CONSIGNE À SUIVRE - Recopiez mot pour mot le passage du texte sur le programme Racines qui va de « Avec Thème et » jusqu'à « pour le ballet). » inclus.

TEXTE DE LECTURE -
* * * * *
« Racines », jusqu’au 10 novembre à l’Opéra Bastille

Triptyque moderne au ballet de l’Opéra de Paris

Trois chorégraphes venus d’horizons culturels divers constituent le programme de rentrée du ballet de l’Opéra de Paris

Triptyque moderne au ballet de l'Opéra de Paris

La Russie pour George Balanchine, l’Afrique du sud pour Mthuthuzeli November et la Grèce antique pour Christopher Wheeldon. Sous le titre générique de Racines, le Ballet de l’Opéra de Paris présente trois pièces qui forment un panorama de la création chorégraphique moderne et contemporaine témoignant de sa vitalité et de la diversité de ses sources. Ce sont en effet des univers très différents qui sont à chaque fois évoqués auxquels la troupe s’adapte avec une ductilité remarquable. Les trois courtes pièces (une demi-heure chacune) s’enchaînent au cours de la soirée où les musiques d’ampleur quasi symphonique prennent une large part. Elles sont interprétées en live par l’Orchestre de l’Opéra de Paris placé sous la direction énergique et sensible du chef estonien Vello Pähn, un habitué de la maison.

Avec Thème et variations le chorégraphe russe George Balanchine (1904-1983) s’est emparé de la musique de Tchaïkovski pour rendre hommage à la tradition académique russe qui l’a formé. Entre 1947 où elle est ébauchée jusqu’à sa forme définitive où elle est donnée en 1970 à New York, la pièce agrège plusieurs morceaux de Tchaïkovski pas spécialement créés pour la danse. Le style du ballet en tutu et justaucorps rappelle de beaucoup la manière de Marius Petipa auquel se réfère constamment Balanchine. Particulièrement son ballet emblématique La Belle au bois dormant (sur une musique de Tchaïkovski composée, elle, expressément pour le ballet).
* * * * *
EXTRAIT DE DONNÉES -
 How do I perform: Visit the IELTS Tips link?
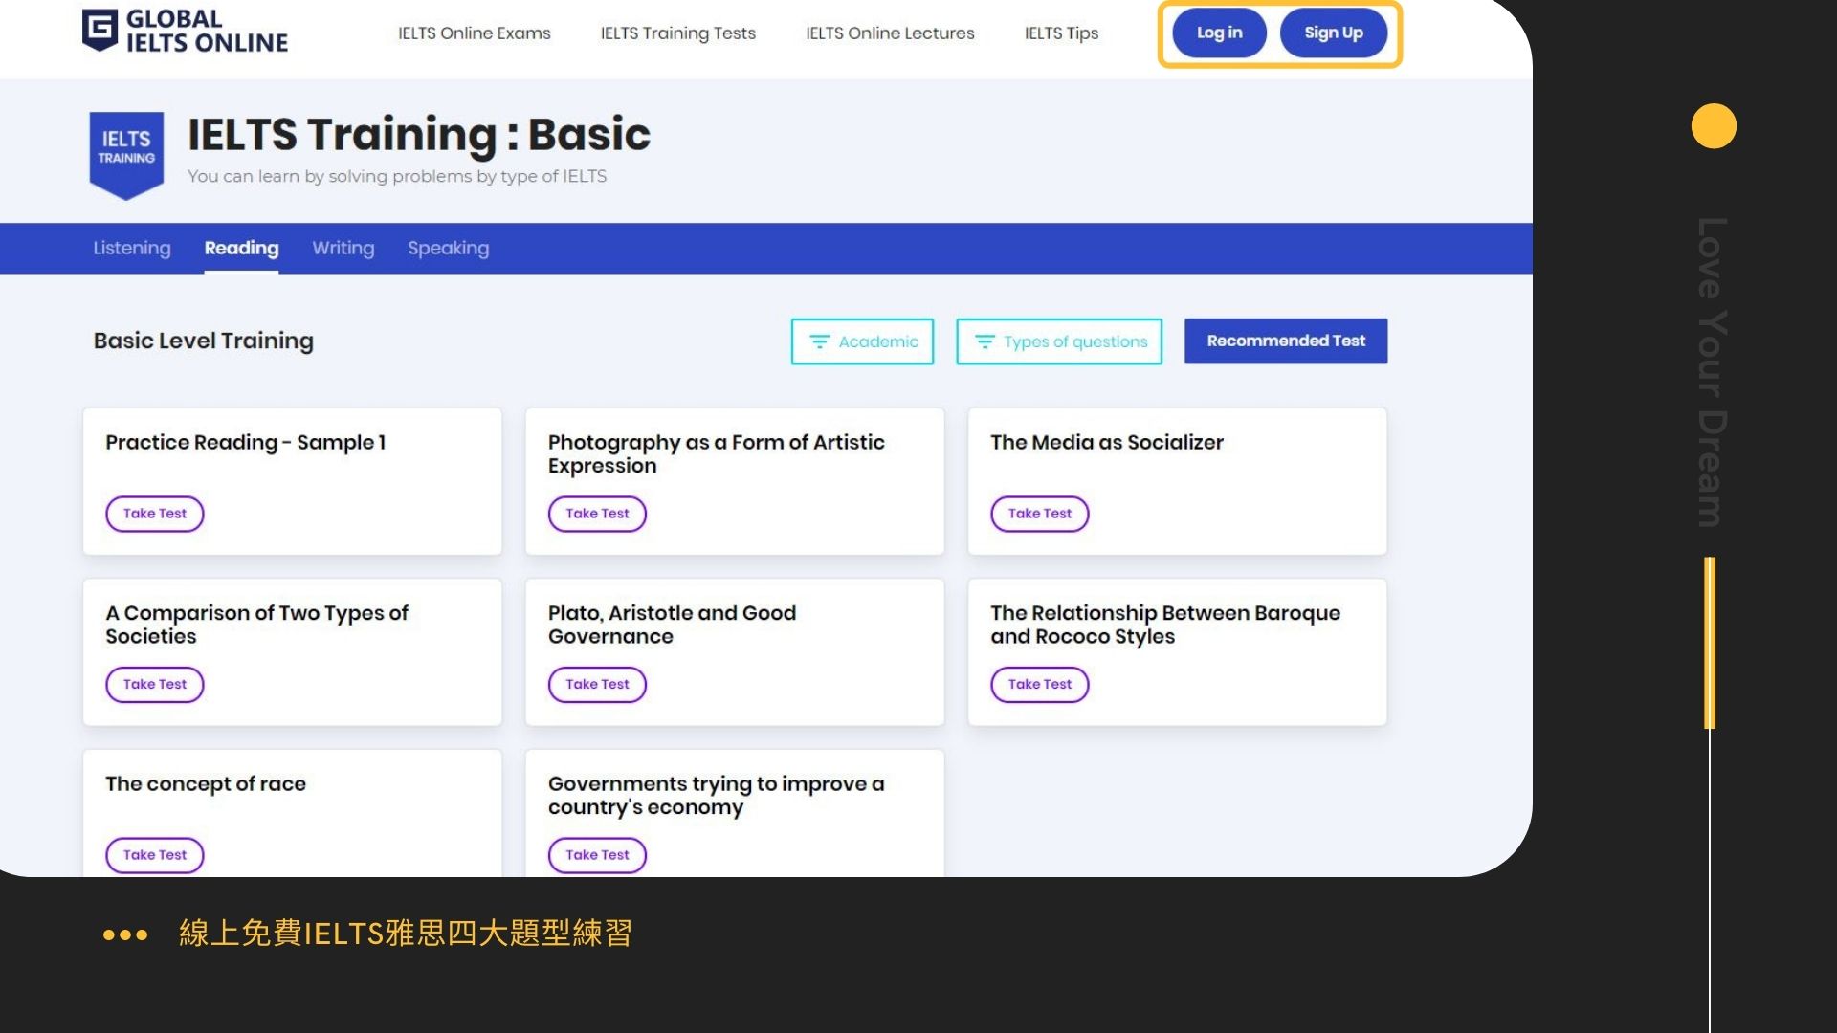(1061, 33)
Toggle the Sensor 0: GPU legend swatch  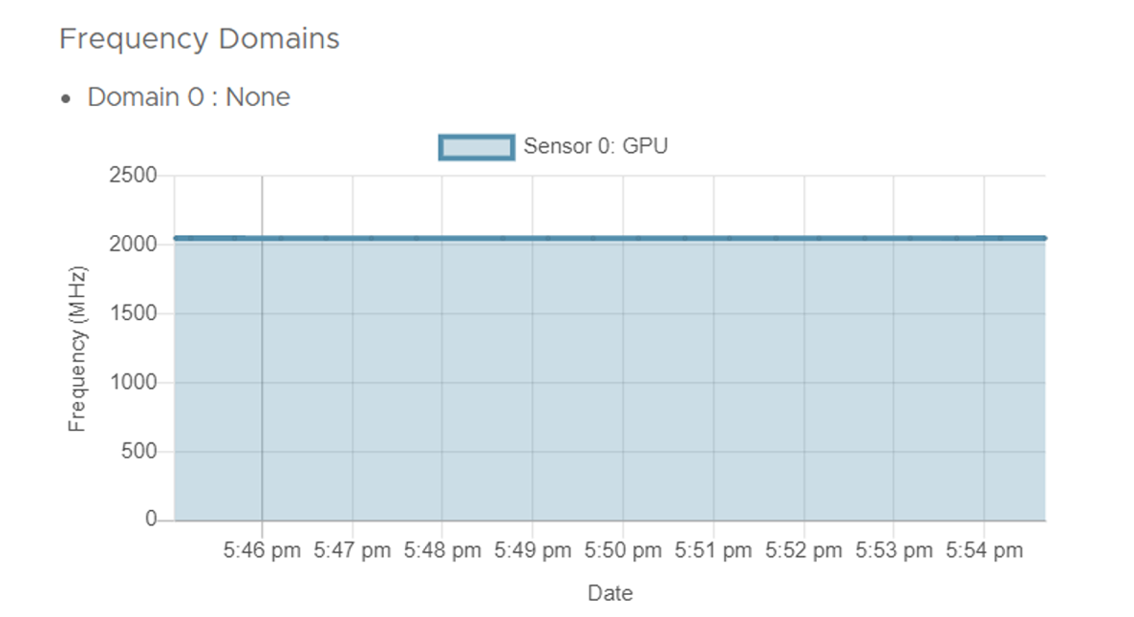point(477,147)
* * * * *
CORRIGÉ DE L'EXERCICE -
Avec Thème et variations le chorégraphe russe George Balanchine (1904-1983) s’est emparé de la musique de Tchaïkovski pour rendre hommage à la tradition académique russe qui l’a formé. Entre 1947 où elle est ébauchée jusqu’à sa forme définitive où elle est donnée en 1970 à New York, la pièce agrège plusieurs morceaux de Tchaïkovski pas spécialement créés pour la danse. Le style du ballet en tutu et justaucorps rappelle de beaucoup la manière de Marius Petipa auquel se réfère constamment Balanchine. Particulièrement son ballet emblématique La Belle au bois dormant (sur une musique de Tchaïkovski composée, elle, expressément pour le ballet).